GOAL OF THE EXERCISE:
Please duplicate the lines that start with the one containing "pixels, height=2007 pixels." and end with the one containing "coordinates (1504, 392).", including both of those, and leave the pictures out of your answer.

DATASET RECORDS:

————————

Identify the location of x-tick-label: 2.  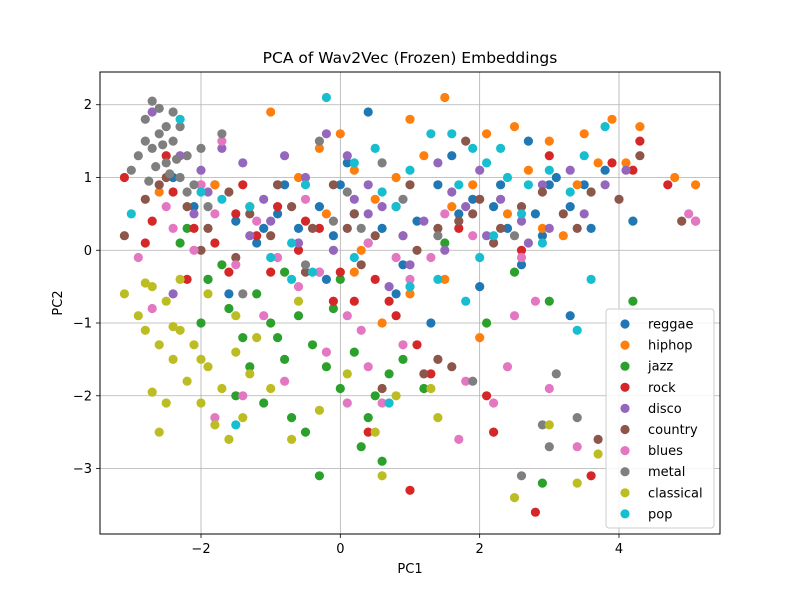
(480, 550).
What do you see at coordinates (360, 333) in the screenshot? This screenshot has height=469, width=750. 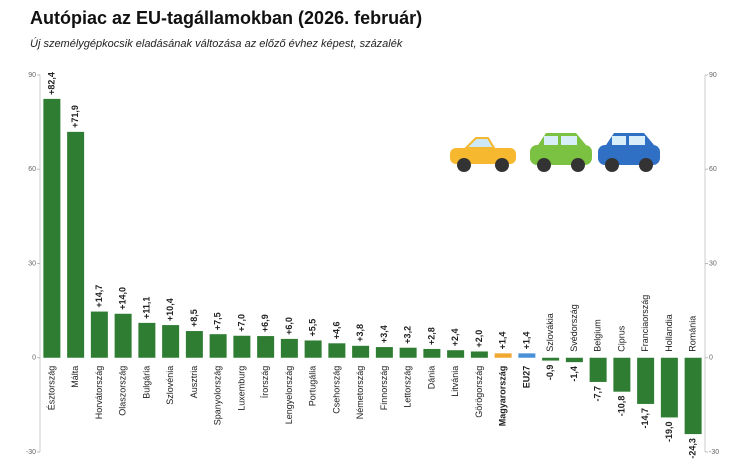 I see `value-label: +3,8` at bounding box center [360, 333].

————————

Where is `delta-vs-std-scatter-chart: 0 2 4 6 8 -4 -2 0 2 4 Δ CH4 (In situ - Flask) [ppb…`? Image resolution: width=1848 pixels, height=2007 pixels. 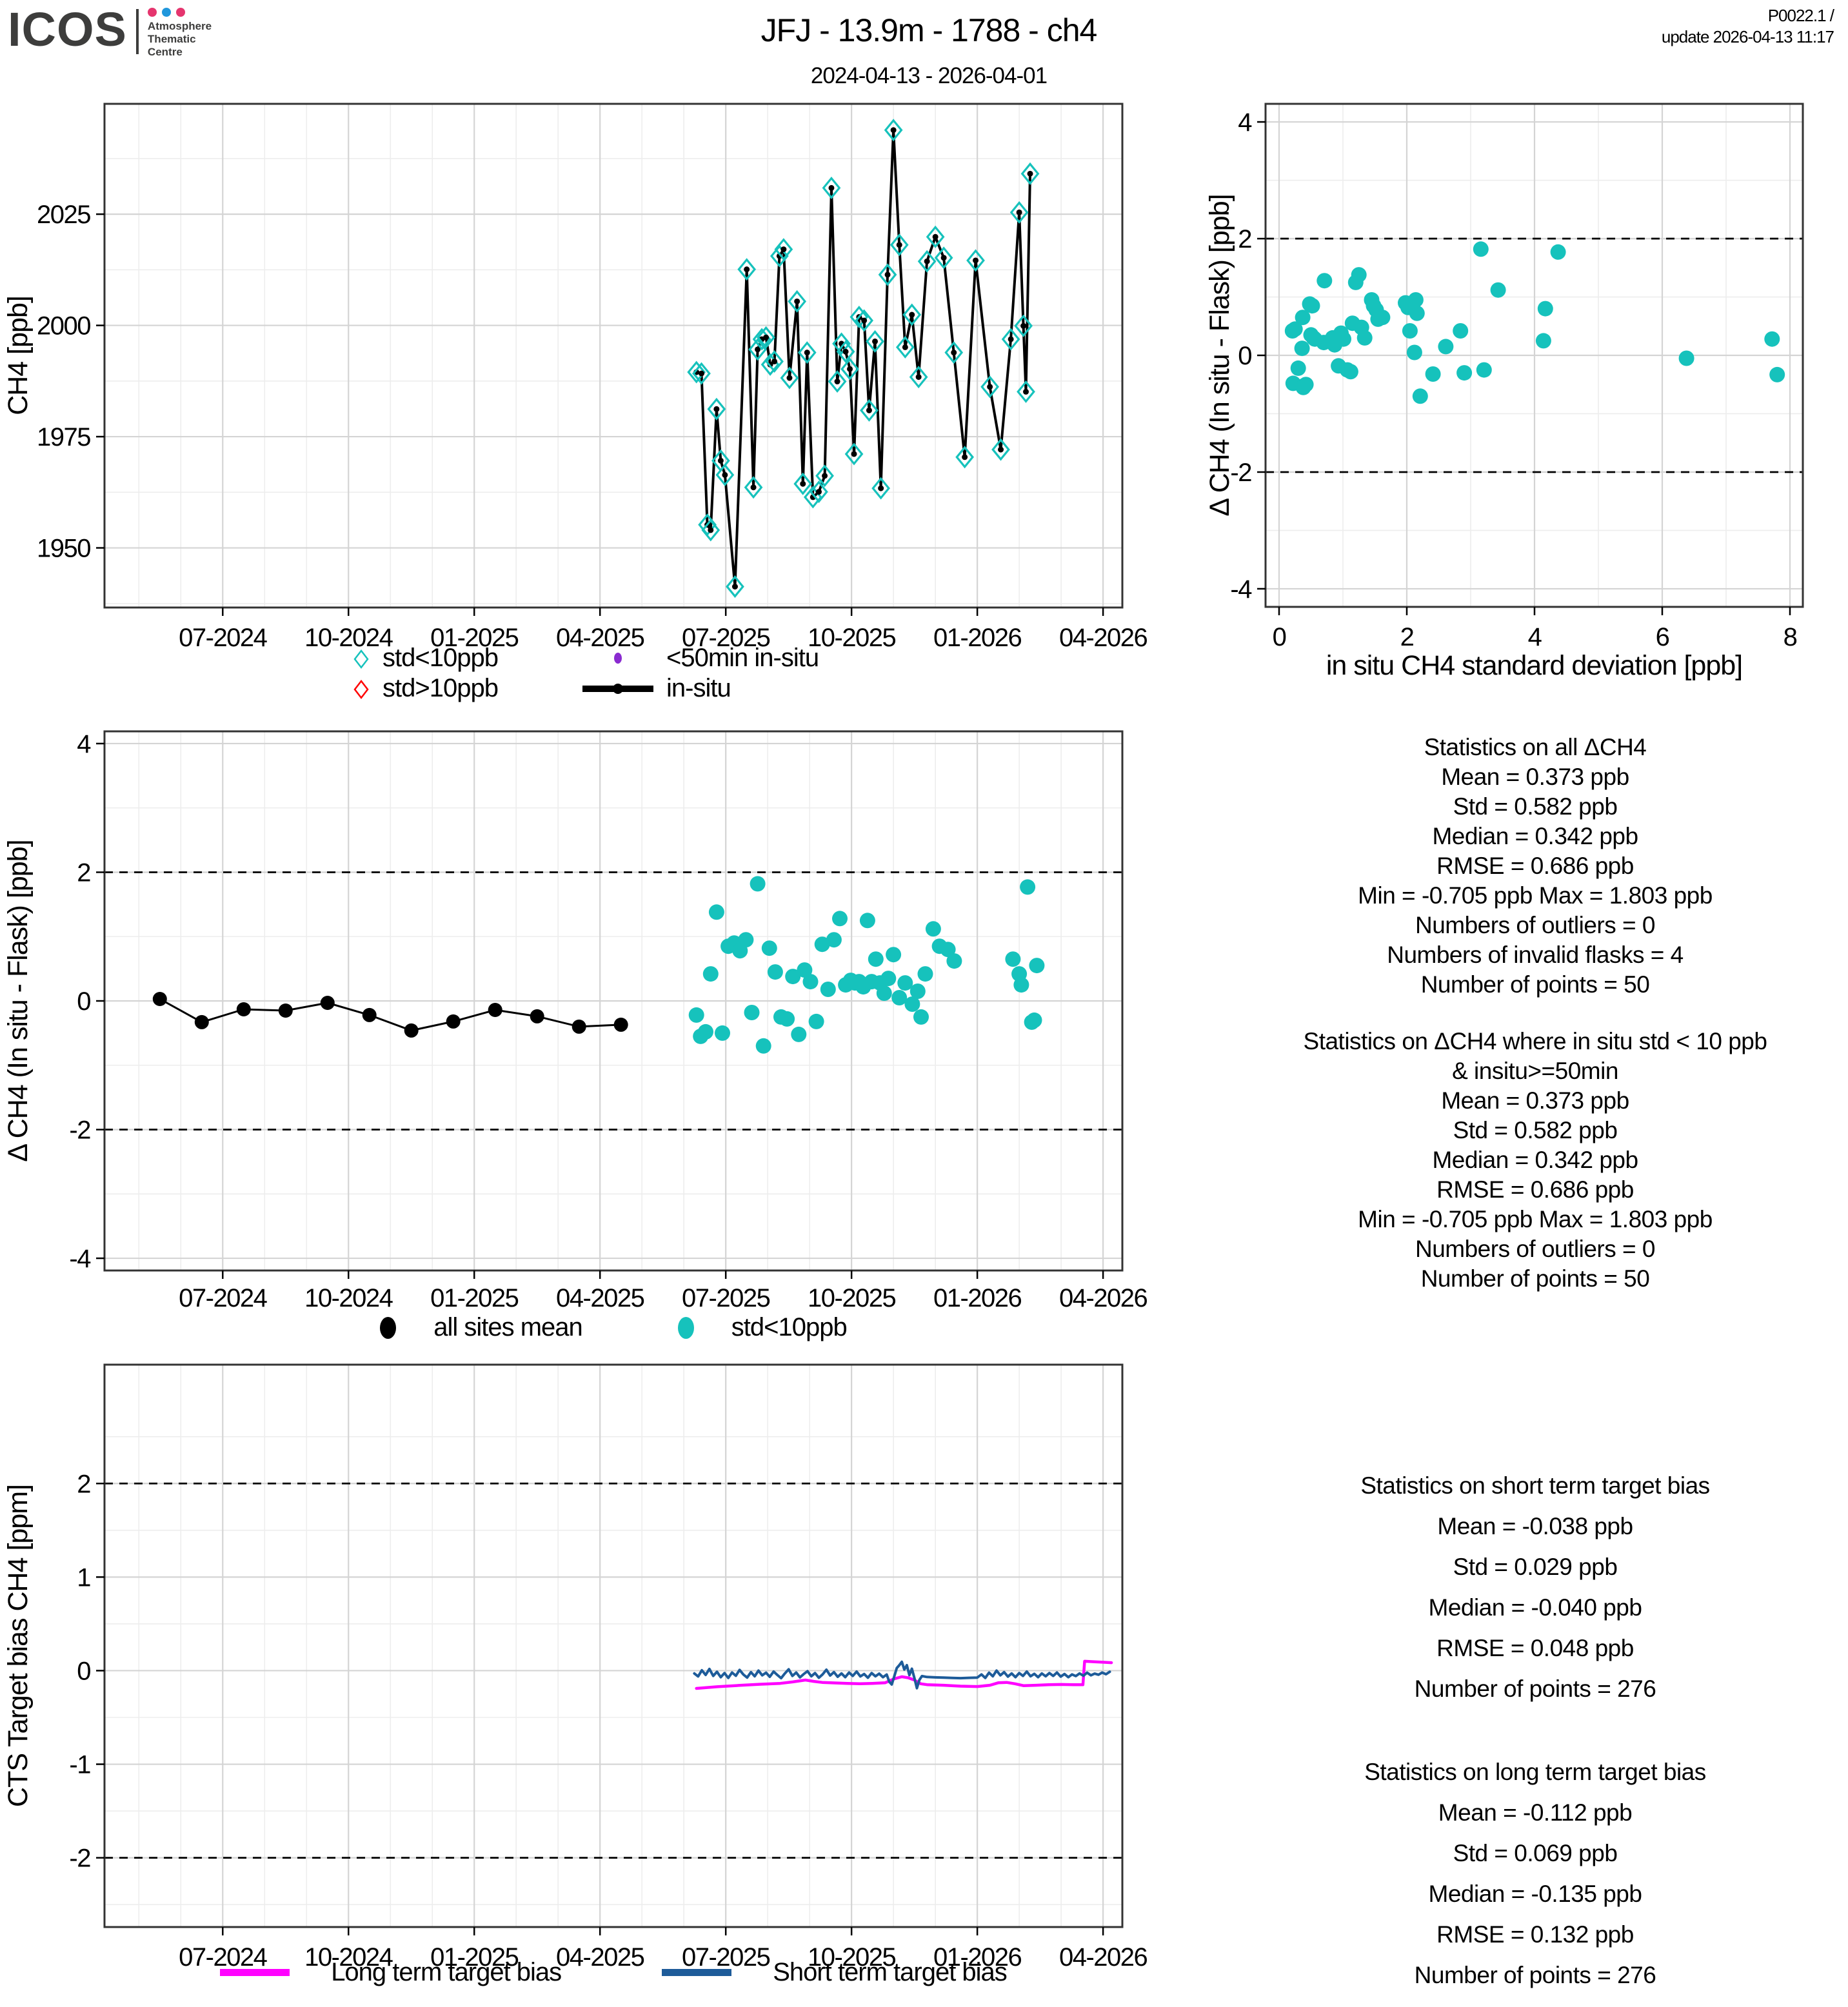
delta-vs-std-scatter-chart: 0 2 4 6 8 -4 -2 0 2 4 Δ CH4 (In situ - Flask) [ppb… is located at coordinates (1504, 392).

————————

THE ANSWER:
Where is `delta-vs-std-scatter-chart: 0 2 4 6 8 -4 -2 0 2 4 Δ CH4 (In situ - Flask) [ppb…`? Image resolution: width=1848 pixels, height=2007 pixels. 
delta-vs-std-scatter-chart: 0 2 4 6 8 -4 -2 0 2 4 Δ CH4 (In situ - Flask) [ppb… is located at coordinates (1504, 392).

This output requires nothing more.